| title | code-review-checklist |
| name | code-review-checklist |
| description | Review code against a standard checklist covering security, correctness, performance, and readability. Use when asked to review code, check a PR, or audit changes. |
Instructions
Work through each category in the checklist below. For each item, either confirm it passes or flag the specific file and line number where the issue appears.
1. Security
- Hardcoded secrets: check for API keys, passwords, tokens, or credentials embedded in the code
- Input validation: confirm that inputs from external sources (user input, API responses, file contents) are validated before use
- SQL injection: check that any database queries use parameterized statements or an ORM, never raw string concatenation with user input
- Authentication and authorization: if the code touches access control, verify that checks happen server-side and cannot be bypassed by the caller
2. Correctness
- Edge cases: null values, empty collections, zero, negative numbers, empty strings — does the code handle these?
- Error paths: are errors caught at the right level? Are they handled or propagated with enough context to debug?
- Off-by-one: check loop bounds and index arithmetic
- Concurrency: if the code runs in a concurrent environment, check for shared mutable state without proper synchronization
3. Performance
- N+1 queries: check for database queries inside loops
- Unnecessary work: repeated computation of the same value, re-fetching data that was already fetched
- Memory: large allocations inside tight loops, unbounded collections that grow with input size
4. Readability
- Naming: variables, functions, and classes should communicate intent without needing a comment
- Comments: comments should explain why, not what. Flag comments that describe what the code does (the code shows that already) and missing comments where the intent is non-obvious
- Function length: flag functions that do more than one thing or that span more than roughly 40 lines without a clear reason
- Magic numbers: unexplained numeric or string literals that should be named constants
5. Tests
- Happy path coverage: does the test suite exercise the main success case?

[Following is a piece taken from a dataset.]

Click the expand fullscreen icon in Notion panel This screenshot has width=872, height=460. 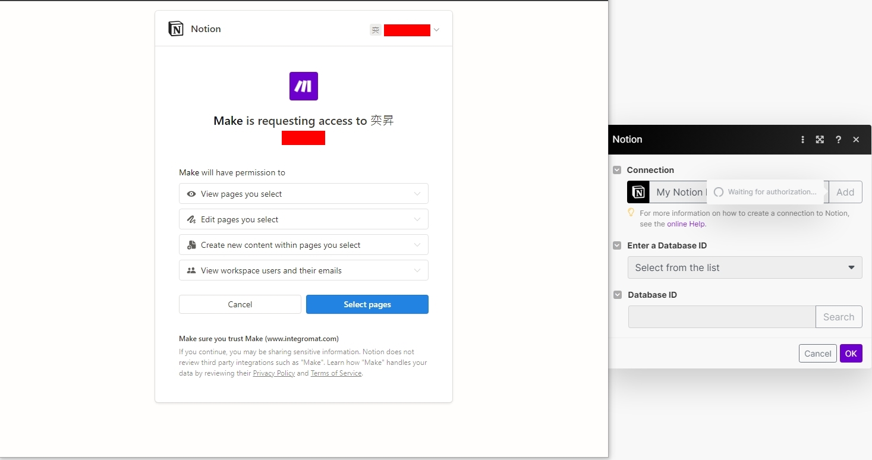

- Edge case coverage: are the edge cases identified in the Correctness section tested?
- Test clarity: do test names describe the behavior being tested, not the implementation?
- Mocks and stubs: are external dependencies properly isolated in unit tests?
Output format
Group findings by category. Under each category heading, list specific issues with file name and line number where applicable. If a category has no findings, write "No issues found." at the end of each category.
If the code passes all checks, say so clearly after listing the categories.